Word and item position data
+++++

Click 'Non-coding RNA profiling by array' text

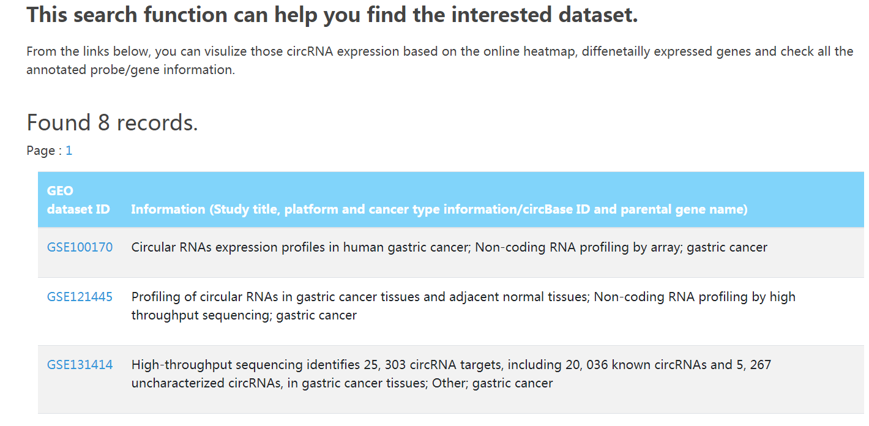point(578,247)
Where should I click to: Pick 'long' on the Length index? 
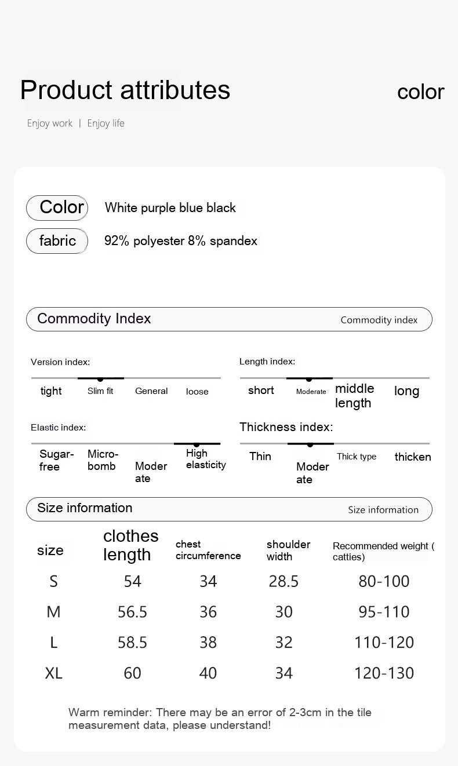click(x=406, y=391)
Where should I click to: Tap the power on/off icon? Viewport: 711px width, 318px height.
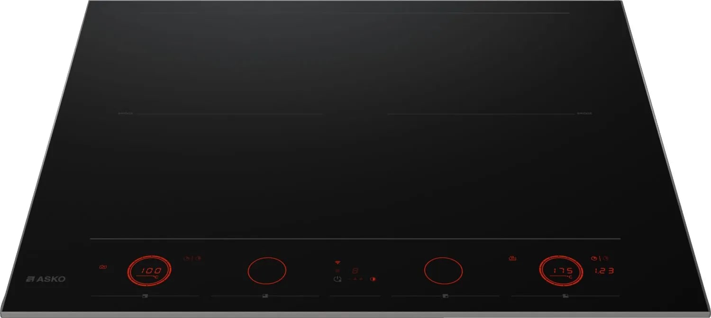337,279
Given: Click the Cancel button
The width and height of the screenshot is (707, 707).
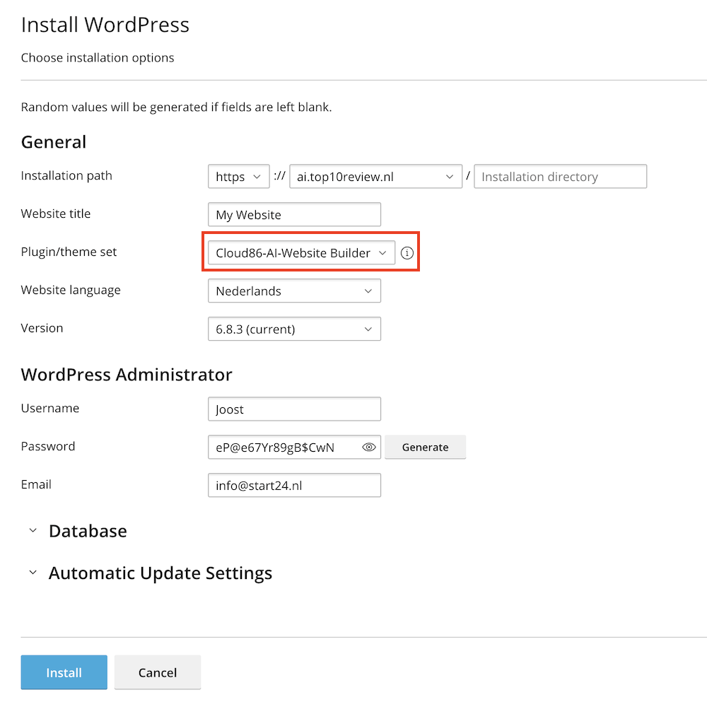Looking at the screenshot, I should 158,672.
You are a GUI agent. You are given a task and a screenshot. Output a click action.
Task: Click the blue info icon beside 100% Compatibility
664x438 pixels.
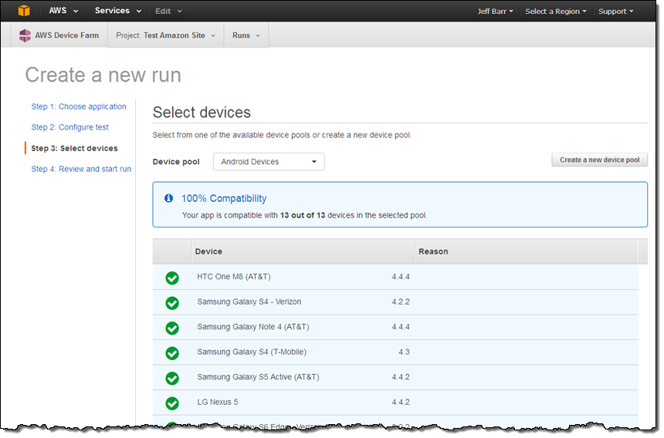click(x=169, y=198)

+++++

Aim:
Return the stretch of the records from the line containing "Given: Click the Cancel button" through the end of the records, copying those lines exactly. Leave the pictures out of your answer.

Result of this task:
Given: Click the Cancel button
The width and height of the screenshot is (707, 707).
Looking at the screenshot, I should 158,672.
You are a GUI agent. You are given a task and a screenshot. Output a click action.
Task: Click the blue info icon beside 100% Compatibility
664x438 pixels.
click(x=169, y=198)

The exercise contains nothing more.